(Dataset entries)
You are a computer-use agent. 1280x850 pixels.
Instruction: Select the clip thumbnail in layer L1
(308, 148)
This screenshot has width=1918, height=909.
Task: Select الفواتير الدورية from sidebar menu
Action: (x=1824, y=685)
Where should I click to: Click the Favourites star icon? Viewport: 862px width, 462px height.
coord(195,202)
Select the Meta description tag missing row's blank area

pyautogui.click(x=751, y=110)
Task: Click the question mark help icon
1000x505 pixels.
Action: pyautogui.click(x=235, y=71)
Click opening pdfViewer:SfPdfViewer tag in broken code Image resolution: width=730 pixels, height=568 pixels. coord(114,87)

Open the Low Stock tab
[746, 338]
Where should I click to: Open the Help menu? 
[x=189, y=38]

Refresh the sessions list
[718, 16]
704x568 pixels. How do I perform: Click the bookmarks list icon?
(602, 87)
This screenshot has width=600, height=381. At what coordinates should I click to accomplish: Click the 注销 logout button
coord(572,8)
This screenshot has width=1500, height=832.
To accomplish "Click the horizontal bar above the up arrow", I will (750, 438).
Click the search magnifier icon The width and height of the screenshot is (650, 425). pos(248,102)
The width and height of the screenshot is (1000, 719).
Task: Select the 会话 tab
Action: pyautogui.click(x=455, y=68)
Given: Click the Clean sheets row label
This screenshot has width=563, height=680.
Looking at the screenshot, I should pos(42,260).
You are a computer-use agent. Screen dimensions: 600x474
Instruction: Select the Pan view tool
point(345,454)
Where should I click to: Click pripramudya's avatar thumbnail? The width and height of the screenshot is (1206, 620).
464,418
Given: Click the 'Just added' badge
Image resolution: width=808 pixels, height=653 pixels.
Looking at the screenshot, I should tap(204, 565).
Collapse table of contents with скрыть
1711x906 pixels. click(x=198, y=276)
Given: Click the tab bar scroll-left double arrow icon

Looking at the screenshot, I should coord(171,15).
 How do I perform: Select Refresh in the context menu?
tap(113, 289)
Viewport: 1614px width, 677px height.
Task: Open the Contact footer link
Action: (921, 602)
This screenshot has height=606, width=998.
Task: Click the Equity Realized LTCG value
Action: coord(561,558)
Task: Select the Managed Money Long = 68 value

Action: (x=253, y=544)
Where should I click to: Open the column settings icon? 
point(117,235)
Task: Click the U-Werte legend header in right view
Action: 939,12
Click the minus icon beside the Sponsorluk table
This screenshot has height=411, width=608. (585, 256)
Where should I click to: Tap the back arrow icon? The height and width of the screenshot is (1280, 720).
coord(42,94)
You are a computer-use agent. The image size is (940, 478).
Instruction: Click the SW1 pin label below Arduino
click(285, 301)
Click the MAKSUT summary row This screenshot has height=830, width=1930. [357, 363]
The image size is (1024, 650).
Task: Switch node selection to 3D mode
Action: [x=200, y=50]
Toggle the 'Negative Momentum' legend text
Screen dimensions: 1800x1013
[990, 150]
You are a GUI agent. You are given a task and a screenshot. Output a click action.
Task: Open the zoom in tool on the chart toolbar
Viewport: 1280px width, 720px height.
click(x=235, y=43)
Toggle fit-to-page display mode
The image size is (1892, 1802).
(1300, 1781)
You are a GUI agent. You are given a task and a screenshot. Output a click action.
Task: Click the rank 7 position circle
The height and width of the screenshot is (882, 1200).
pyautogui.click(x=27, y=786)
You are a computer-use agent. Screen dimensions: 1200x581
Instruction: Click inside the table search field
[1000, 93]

INSTRUCTIONS TO FOLLOW
Nothing but the lines from the first line of the data through the line with "Click opening pdfViewer:SfPdfViewer" should be returned, exactly as they appear, both ends included.

RESULT FOR THIS EXERCISE
You are a computer-use agent. 1280x850 pixels.
Instruction: Select the clip thumbnail in layer L1
(308, 148)
This screenshot has width=1918, height=909.
Task: Select الفواتير الدورية from sidebar menu
Action: (x=1824, y=685)
Where should I click to: Click the Favourites star icon? Viewport: 862px width, 462px height.
coord(195,202)
Select the Meta description tag missing row's blank area

pyautogui.click(x=751, y=110)
Task: Click the question mark help icon
1000x505 pixels.
Action: pyautogui.click(x=235, y=71)
Click opening pdfViewer:SfPdfViewer tag in broken code Image resolution: width=730 pixels, height=568 pixels. coord(114,87)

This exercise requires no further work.